Too Old To Rock’n’Roll, Too Young To Die Jethro Tull
Richard C. Walls, Creem, 8/76
Artistic maladjustment is never agreeable to write about even if your inclination is to show empathy with the underachieving dog. Ian Anderson (and any mention of Jethro Tull’s “sidemen” is only self-serving, like admiring the spaces in a latticework) is maddeningly eccentric, maddening because he does nothing with his considerable and limited talents. After eight years one can anticipate how much one will be moved (not very), how much one will enjoy (some), how much there will be. Too Old To Rock is chipdip for the mind, only yielding as music as you are willing to scoop out, usually less.

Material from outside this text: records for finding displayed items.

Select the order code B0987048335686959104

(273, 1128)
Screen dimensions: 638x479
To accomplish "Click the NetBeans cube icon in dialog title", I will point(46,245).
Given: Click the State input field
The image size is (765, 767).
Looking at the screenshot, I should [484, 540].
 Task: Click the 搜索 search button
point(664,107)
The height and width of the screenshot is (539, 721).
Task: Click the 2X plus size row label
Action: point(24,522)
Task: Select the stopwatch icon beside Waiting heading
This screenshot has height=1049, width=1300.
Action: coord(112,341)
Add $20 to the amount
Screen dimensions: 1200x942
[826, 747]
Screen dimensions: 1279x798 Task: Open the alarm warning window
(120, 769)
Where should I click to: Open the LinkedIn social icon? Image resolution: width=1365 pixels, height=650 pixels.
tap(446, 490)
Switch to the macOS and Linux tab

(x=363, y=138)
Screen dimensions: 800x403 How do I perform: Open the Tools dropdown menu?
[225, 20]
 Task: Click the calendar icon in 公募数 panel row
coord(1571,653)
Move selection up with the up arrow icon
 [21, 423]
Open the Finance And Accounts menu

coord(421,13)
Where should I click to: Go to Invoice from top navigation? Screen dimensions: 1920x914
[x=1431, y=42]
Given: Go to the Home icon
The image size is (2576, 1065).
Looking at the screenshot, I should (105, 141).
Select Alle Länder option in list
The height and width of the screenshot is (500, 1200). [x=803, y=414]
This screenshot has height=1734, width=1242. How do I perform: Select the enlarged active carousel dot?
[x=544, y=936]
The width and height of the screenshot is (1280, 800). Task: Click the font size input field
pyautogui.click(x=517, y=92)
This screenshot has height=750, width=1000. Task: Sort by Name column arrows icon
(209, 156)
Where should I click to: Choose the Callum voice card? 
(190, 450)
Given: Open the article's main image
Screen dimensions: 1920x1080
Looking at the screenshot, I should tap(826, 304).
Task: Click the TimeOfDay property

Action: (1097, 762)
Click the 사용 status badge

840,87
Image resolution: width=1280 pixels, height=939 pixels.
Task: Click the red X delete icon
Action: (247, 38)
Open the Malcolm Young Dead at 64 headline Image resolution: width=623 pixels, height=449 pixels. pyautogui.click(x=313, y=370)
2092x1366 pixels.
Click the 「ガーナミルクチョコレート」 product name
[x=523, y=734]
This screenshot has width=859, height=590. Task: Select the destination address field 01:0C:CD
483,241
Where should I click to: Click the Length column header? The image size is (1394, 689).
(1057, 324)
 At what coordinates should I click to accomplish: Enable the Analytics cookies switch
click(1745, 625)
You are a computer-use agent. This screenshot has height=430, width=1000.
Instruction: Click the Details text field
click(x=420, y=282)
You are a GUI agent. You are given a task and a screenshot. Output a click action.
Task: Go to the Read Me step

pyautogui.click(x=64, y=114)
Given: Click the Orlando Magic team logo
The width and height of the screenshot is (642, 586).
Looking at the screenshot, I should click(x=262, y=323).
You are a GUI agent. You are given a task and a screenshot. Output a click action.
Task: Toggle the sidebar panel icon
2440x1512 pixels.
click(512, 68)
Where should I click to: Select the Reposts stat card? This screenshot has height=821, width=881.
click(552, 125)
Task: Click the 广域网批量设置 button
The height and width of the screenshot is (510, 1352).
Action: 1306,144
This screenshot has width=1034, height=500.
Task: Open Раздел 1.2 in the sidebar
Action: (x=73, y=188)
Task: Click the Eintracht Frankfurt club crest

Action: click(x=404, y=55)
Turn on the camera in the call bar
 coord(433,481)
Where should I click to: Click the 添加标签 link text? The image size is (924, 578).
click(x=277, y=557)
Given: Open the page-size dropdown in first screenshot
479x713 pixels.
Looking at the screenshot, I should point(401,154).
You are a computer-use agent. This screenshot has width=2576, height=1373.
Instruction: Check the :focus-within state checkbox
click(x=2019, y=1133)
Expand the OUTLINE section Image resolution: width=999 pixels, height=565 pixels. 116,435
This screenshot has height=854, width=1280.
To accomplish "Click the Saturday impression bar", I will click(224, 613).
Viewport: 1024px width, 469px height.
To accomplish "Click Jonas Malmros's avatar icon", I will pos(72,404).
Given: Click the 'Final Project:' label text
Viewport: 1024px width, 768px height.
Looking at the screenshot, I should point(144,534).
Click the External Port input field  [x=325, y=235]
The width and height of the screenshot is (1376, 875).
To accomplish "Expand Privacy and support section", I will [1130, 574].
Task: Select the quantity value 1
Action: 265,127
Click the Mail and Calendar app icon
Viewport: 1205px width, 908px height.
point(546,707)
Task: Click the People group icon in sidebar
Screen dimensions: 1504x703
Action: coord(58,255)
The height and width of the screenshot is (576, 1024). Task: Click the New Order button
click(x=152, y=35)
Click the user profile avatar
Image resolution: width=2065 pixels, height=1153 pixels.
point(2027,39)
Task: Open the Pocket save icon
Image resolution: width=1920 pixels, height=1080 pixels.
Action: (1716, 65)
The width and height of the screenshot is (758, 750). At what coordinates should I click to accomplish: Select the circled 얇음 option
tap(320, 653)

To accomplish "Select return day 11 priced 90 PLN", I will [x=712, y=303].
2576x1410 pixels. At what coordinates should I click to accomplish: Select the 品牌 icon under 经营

This is by no means a bad Tull album in the tradition of Passion Play or Thick As A Brick, although it presents itself (falsely) as a concept album as did the Kinks’ Schoolboys, Ziggy Stardust and name your favorite. The only uniting factor is Anderson’s stunning ability to couch a well-conceived idea in a cushion of contradicting strings and Donovanesque vocalizing, e.g. “From a Dead Beat to an Old Greaser,” in which some pointed words of loss are drained of their lyric-sheet starkness by a cushy MOR recitation.
The feeling throughout the album is one of missed connections, of infuriating amenities, and a few blissful wisps. Anderson/Tull remains a kneejerk capsule for a ready audience of swallowers. Not an indication that the empire is falling, but certainly a reflection of its decline and continued greying.